Habiter dans une banlieue réputée défavorisée peut réduire les chances d'être embauché. Ce n'est pas une surprise, mais, jusqu'à présent, peu d'études l'avaient démontré. Cinq chercheurs du Centre d'études de l'emploi (CEE) ont comblé cette lacune. Les résultats de leur travail confirment le rapport négatif entre banlieue défavorisée et obtention d'un emploi. Au final, pour des profils en tous points similaires, l'écart entre le plus faible et le plus fort taux de réponse peut atteindre presque 10 points.
Mais les chercheurs du CEE apportent toutefois quelques nuances, grâce à une grille d'analyse qu'ils ont voulue très serrée.
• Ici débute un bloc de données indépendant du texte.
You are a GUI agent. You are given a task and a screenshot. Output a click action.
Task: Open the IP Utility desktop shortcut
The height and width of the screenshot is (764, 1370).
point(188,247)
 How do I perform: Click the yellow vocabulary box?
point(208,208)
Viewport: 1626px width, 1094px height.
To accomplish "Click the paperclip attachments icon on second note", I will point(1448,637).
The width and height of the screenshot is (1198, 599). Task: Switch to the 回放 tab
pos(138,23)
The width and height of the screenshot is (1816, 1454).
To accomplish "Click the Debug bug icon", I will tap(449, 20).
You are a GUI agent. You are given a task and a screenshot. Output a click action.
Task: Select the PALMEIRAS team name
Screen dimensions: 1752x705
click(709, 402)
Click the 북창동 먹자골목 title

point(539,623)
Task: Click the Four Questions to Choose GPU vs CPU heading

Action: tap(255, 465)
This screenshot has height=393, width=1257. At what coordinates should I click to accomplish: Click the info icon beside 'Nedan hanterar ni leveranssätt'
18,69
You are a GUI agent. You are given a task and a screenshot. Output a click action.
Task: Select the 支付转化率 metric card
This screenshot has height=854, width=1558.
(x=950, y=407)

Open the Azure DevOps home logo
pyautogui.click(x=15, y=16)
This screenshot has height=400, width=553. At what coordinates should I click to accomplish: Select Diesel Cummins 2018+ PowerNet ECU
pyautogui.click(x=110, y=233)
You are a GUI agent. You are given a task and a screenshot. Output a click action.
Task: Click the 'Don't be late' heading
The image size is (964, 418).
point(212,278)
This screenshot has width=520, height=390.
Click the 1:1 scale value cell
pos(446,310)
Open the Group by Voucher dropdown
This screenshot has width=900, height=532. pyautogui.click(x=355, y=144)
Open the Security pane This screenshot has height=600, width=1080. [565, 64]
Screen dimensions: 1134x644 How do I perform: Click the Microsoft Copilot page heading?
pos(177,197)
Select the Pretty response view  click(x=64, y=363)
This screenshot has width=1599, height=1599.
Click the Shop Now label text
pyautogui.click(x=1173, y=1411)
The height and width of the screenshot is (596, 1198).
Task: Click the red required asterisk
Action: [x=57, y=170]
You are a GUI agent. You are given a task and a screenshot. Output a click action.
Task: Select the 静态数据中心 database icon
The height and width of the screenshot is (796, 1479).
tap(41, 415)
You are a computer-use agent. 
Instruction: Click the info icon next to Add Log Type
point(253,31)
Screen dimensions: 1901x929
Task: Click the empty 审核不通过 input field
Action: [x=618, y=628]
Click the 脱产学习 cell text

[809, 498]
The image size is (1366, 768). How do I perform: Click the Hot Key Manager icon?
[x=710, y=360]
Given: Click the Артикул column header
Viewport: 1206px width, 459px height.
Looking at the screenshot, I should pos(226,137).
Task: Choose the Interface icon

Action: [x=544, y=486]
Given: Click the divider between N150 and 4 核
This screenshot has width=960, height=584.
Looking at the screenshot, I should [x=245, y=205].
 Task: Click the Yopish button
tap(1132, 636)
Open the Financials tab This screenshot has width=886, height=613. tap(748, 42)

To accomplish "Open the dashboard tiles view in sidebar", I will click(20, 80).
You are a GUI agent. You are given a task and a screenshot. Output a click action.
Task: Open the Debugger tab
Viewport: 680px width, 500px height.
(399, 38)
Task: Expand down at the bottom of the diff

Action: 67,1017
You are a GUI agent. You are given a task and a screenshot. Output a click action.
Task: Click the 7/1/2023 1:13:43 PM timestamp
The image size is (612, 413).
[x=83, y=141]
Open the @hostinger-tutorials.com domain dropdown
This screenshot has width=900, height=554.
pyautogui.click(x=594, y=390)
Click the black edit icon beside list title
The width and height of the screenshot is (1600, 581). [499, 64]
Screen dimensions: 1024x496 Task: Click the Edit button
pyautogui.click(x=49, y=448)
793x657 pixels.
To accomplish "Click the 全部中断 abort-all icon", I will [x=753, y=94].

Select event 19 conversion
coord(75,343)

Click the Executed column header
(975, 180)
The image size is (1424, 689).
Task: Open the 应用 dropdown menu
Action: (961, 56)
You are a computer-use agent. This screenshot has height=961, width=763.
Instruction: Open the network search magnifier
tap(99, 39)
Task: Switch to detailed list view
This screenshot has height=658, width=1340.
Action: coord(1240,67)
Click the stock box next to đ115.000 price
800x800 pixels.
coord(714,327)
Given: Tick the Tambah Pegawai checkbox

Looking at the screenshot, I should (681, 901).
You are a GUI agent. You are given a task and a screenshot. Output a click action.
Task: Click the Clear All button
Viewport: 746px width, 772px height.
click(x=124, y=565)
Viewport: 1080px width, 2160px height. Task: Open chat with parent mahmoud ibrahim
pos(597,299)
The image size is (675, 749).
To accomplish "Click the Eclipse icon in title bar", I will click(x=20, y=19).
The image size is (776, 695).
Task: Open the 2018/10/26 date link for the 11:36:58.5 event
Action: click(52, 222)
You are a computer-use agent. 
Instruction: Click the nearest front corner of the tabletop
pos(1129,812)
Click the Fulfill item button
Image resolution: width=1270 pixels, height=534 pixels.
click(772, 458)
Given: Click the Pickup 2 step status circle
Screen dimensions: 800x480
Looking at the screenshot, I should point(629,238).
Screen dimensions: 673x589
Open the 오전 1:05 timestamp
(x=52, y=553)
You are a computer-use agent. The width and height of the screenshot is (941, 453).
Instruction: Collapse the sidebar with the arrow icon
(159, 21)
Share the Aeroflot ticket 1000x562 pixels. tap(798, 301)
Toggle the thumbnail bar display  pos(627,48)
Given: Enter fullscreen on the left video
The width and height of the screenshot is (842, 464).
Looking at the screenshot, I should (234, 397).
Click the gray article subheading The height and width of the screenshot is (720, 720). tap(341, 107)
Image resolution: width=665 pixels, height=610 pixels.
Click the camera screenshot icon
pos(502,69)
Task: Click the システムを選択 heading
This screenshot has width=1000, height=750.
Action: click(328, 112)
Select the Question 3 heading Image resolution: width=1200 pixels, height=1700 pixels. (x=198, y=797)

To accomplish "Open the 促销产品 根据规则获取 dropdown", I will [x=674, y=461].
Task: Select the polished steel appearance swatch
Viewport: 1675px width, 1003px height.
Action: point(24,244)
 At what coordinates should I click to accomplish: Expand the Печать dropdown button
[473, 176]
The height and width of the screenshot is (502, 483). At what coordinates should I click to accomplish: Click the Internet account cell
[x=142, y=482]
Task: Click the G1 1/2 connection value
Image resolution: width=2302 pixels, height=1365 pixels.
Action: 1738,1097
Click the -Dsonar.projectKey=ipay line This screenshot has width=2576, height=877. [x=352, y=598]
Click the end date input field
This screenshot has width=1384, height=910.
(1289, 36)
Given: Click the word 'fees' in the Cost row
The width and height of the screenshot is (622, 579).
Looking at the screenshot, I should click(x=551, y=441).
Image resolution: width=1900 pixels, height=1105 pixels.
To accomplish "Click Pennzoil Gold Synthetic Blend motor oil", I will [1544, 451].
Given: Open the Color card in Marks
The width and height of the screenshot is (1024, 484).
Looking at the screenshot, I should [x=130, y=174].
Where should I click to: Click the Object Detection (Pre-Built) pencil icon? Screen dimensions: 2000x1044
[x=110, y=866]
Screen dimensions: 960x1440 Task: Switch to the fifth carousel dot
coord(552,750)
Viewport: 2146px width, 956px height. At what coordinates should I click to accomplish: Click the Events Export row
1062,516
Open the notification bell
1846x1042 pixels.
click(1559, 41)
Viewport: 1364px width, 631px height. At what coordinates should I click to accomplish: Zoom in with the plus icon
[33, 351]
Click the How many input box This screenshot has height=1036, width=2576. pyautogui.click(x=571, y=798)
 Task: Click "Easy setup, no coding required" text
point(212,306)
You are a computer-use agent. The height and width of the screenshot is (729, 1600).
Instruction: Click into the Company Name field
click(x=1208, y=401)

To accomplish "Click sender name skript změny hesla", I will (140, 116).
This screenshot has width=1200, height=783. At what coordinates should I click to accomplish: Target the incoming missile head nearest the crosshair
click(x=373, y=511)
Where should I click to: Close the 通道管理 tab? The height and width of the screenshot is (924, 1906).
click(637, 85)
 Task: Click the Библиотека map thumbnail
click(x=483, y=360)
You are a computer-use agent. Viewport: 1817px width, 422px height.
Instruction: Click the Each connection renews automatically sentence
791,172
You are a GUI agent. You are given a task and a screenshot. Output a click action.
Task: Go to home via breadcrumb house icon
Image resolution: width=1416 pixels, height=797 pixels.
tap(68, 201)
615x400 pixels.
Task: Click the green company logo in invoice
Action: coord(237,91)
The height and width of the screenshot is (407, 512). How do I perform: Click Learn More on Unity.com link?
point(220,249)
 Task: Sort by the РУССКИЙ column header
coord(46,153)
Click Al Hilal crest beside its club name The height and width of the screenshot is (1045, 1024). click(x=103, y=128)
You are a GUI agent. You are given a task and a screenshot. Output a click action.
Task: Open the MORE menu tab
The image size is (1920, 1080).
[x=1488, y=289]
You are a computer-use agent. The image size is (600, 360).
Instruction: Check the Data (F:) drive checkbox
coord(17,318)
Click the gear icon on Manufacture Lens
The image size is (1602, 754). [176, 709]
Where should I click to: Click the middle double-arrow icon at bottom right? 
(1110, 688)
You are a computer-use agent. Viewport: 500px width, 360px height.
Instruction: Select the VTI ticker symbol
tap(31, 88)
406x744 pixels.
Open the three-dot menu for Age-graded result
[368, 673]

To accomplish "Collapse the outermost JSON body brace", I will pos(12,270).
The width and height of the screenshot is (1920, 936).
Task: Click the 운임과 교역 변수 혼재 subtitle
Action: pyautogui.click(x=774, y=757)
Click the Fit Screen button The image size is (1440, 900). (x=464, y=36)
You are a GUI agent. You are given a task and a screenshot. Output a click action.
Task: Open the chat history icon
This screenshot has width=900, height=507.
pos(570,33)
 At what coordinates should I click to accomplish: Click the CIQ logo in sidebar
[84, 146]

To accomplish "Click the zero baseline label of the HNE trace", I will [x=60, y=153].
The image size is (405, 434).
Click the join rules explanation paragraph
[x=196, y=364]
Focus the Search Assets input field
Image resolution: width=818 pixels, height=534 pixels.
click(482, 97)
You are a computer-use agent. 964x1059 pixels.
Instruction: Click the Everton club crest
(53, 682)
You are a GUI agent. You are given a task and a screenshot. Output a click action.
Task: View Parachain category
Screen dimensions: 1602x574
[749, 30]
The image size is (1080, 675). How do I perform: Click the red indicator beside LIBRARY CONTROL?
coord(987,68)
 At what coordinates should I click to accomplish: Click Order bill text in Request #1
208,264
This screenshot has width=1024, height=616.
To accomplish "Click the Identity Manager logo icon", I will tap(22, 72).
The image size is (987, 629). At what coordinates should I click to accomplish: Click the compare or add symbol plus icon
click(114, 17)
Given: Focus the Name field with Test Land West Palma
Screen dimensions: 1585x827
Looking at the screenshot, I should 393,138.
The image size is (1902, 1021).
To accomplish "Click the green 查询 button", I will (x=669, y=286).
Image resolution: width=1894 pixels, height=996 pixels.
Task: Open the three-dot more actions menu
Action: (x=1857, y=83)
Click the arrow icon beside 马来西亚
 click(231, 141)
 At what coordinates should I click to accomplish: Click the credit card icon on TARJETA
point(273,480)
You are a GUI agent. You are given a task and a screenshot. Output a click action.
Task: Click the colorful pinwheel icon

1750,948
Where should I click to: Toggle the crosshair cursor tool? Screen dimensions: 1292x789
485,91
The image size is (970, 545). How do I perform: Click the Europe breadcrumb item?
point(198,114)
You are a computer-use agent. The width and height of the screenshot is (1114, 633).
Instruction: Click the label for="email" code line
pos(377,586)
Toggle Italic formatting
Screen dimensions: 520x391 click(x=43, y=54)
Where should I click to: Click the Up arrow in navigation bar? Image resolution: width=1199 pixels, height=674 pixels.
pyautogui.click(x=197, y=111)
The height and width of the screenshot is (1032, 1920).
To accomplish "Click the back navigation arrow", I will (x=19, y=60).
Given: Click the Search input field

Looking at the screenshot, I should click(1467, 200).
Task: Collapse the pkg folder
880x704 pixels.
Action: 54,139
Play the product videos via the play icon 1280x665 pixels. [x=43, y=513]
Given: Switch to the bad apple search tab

Ils ont utilisé la méthode du testing, consistant à créer des profils fictifs de demandeurs d'emploi. Dans ce cas précis, de jeunes diplômés à bac + 5, qui postulent à des postes de développeur informatique. Trois communes du Val-d'Oise ont été retenues : une ville réputée aisée, Enghien-les-Bains, une ville plutôt défavorisée et présentée de façon négative dans les médias, Villiers-le-Bel (où des émeutes ont eu lieu en 2007), et une ville réputée défavorisée mais pas médiatisée comme telle, Sarcelles. Ces trois collectivités à équidistance du centre de Paris.
Douze profils fictifs créés
En plus de l'influence du lieu de résidence sur la propension à être embauché, les chercheurs ont voulu ajouter le facteur de l'origine et du sexe. Douze profils fictifs ont ainsi été créés : quatre par ville, deux hommes et deux femmes, un homme et une jeune femme ayant des noms à consonance marocaine, les deux autres des noms à consonance française. Les candidats avaient des CV très similaires en termes d'études et d'expériences professionnelles.
Enghien plus que Sarcelles
De ces douze profils, il ressort que la discrimination territoriale affecte avant tout les femmes d'origine marocaine résidant dans des communes réputées défavorisées : le taux de réponse à leurs candidatures et de 13,7 % à Sarcelles, à peine 15 % à Villiers-le-Bel. Alors que pour une jeune femme d'origine marocaine résidant à Enghien, les chances montent à 19,5 %. A l'inverse, être d'origine marocaine et vivre dans une commune défavorisée n'est pas systématiquement discriminant pour les jeunes hommes. Le taux de réponse positive pour ceux résidant à Sarcelles est légèrement supérieur (19,2 %) à celui des jeunes d'origine marocaine résidant à Enghien (18,6 %).
Les mieux placées sont les jeunes femmes d'origine française résidant à Enghien, avec un taux de réponse à leurs candidatures de 22,5 %. Si, par contre, elles résident à Villiers-le-Bel, leurs chances se réduisent à 17,9 %. En revanche, l'étude est loin de constater des discriminations de genre : les femmes d'origine française résidant à Sarcelles ou Enghien ont ainsi un taux de réponse supérieur aux hommes.